Hamas grew exponentially more powerful after 2007 by outsourcing civilian needs to Unrwa and various NGOs. While those groups fed and educated people, Hamas built command centres under Unrwa facilities and infiltrated hospitals. Despite Hamas bringing war on Gaza every year or two after 2007, the international community never acted to weaken Hamas and prevent it exploiting the presence of Unrwa and other humanitarian bodies. Instead a symbiotic relationship was enabled. While the Palestinian Authority in the West Bank had to take responsibility for civilians, in Gaza Hamas prepared for war while Unrwa and others took care of civilians. This enabled war, rather than reducing the incentive for Hamas to carry out attacks such as the October 7 massacre.

In Lebanon a similar process unfolded after 2007. Unifil was supposed to work with the Lebanese army to make sure Hezbollah did not return to southern Lebanon. Instead Hezbollah grew ever more powerful. Hezbollah expanded its arsenal from around 13,000 rockets in 2006 to 150,000 by 2023. All this occurred under the eyes of Unifil. Instead of fulfilling UN Resolution 1701, which was supposed to prevent Hezbollah returning to threaten Israel, Unifil appears to have done less after 2006 than it did before the war.

In essence, the UN took control of southern Lebanon and Gaza as two colonies on the border of Israel and in each an Iranian-backed proxy force emerged as a powerful army. Hamas on October 7 and Hezbollah on the same day were more powerful than many nations. Most countries don’t have 150,000 rockets. There is no other conclusion that can be drawn from the disastrous experience of 2006-2023 than seeing the UN’s role in Gaza and Lebanon as being directly entwined with the rise of Hamas and Hezbollah.

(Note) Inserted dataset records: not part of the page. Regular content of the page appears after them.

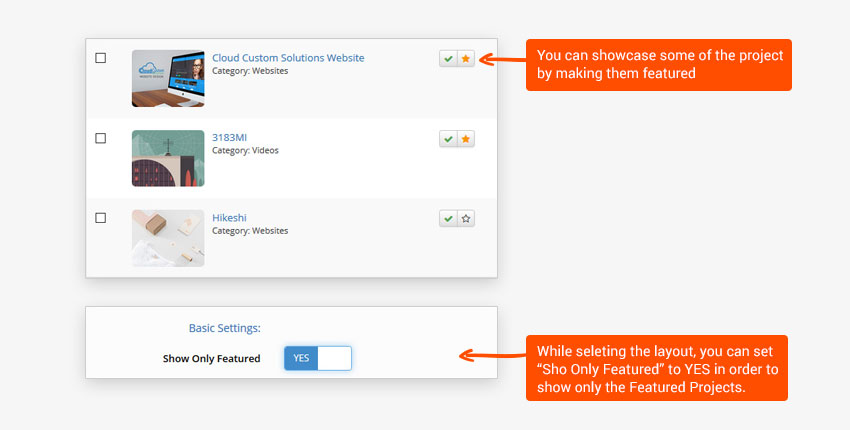Switch off the Show Only Featured YES toggle
This screenshot has height=430, width=850.
point(318,358)
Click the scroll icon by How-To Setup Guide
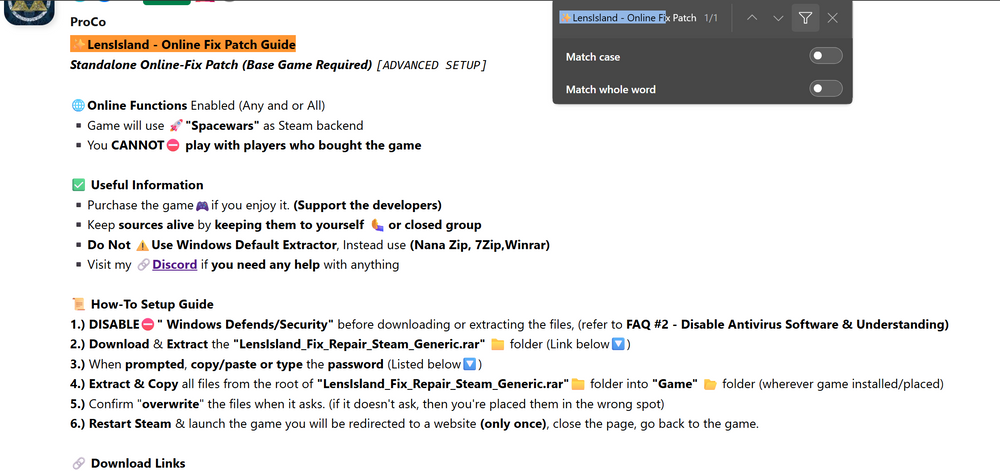Screen dimensions: 1000x471 [78, 305]
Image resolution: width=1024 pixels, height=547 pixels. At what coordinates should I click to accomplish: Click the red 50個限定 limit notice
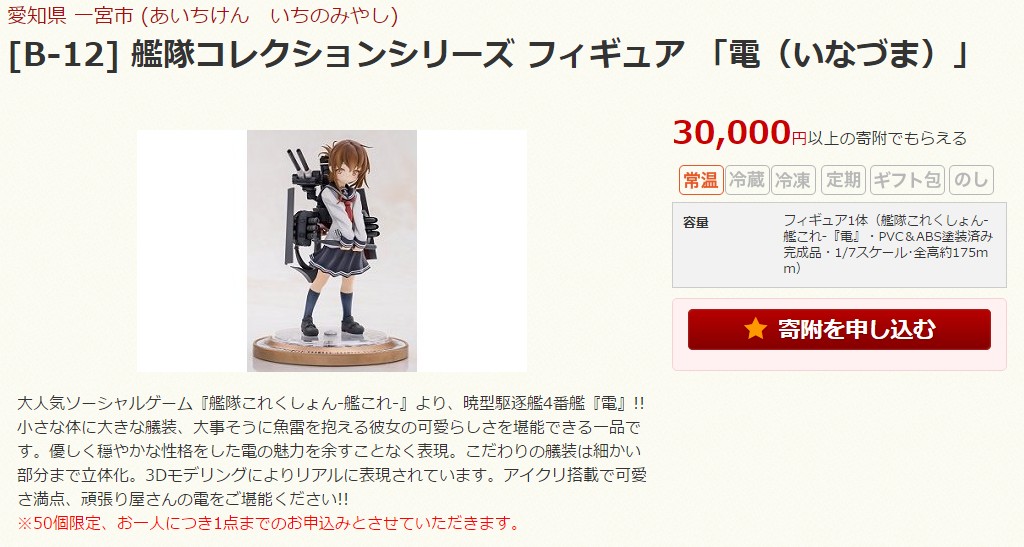269,523
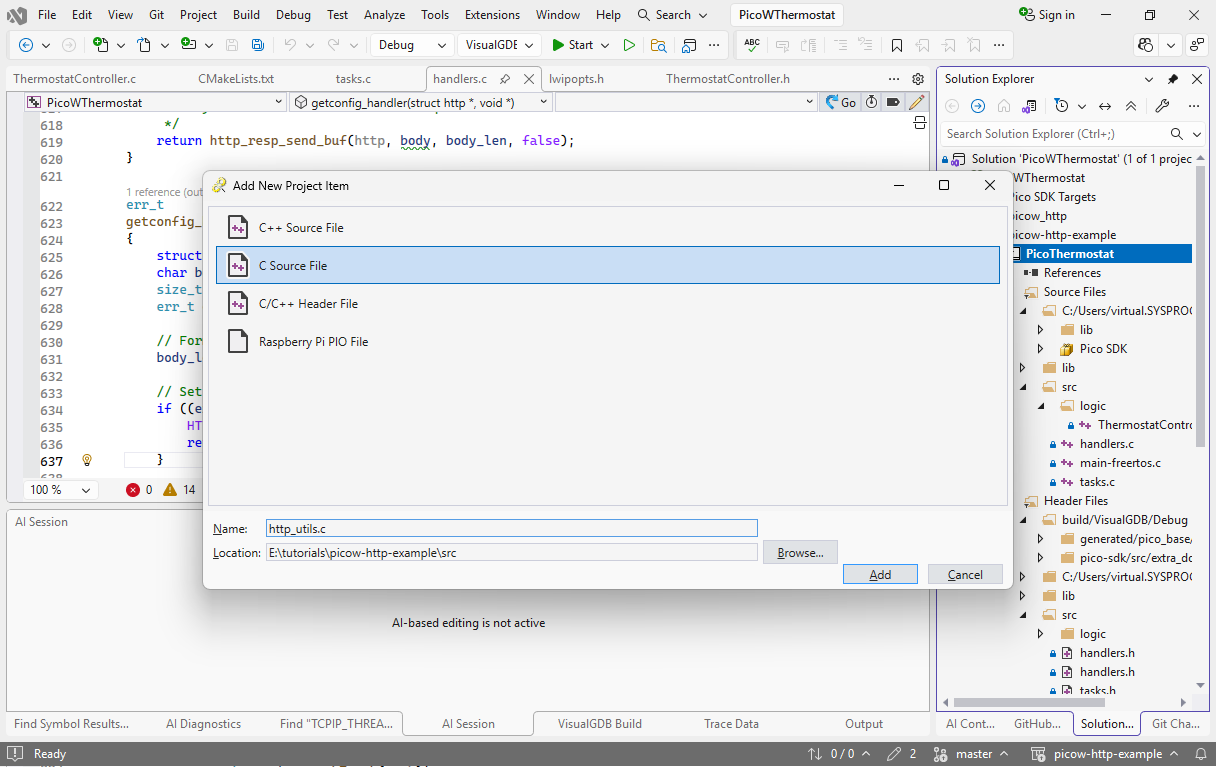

Israel’s new defence minister Israel Katz spoke to the UN special envoy to Lebanon, Jeanine Hennis-Plasschaert, on November 26. “We demand effective enforcement from Unifil, every house in southern Lebanon that is rebuilt and a terrorist base is established in it will be demolished, every terrorist will be attacked, every attempt to smuggle weapons will be thwarted,” he said. It’s time for the international community to ensure the UN mandates in Gaza and Lebanon change. The UN needs to focus on preventing Hamas and Hezbollah rule. Only then can civilians live in peace in Israel, Gaza and Lebanon.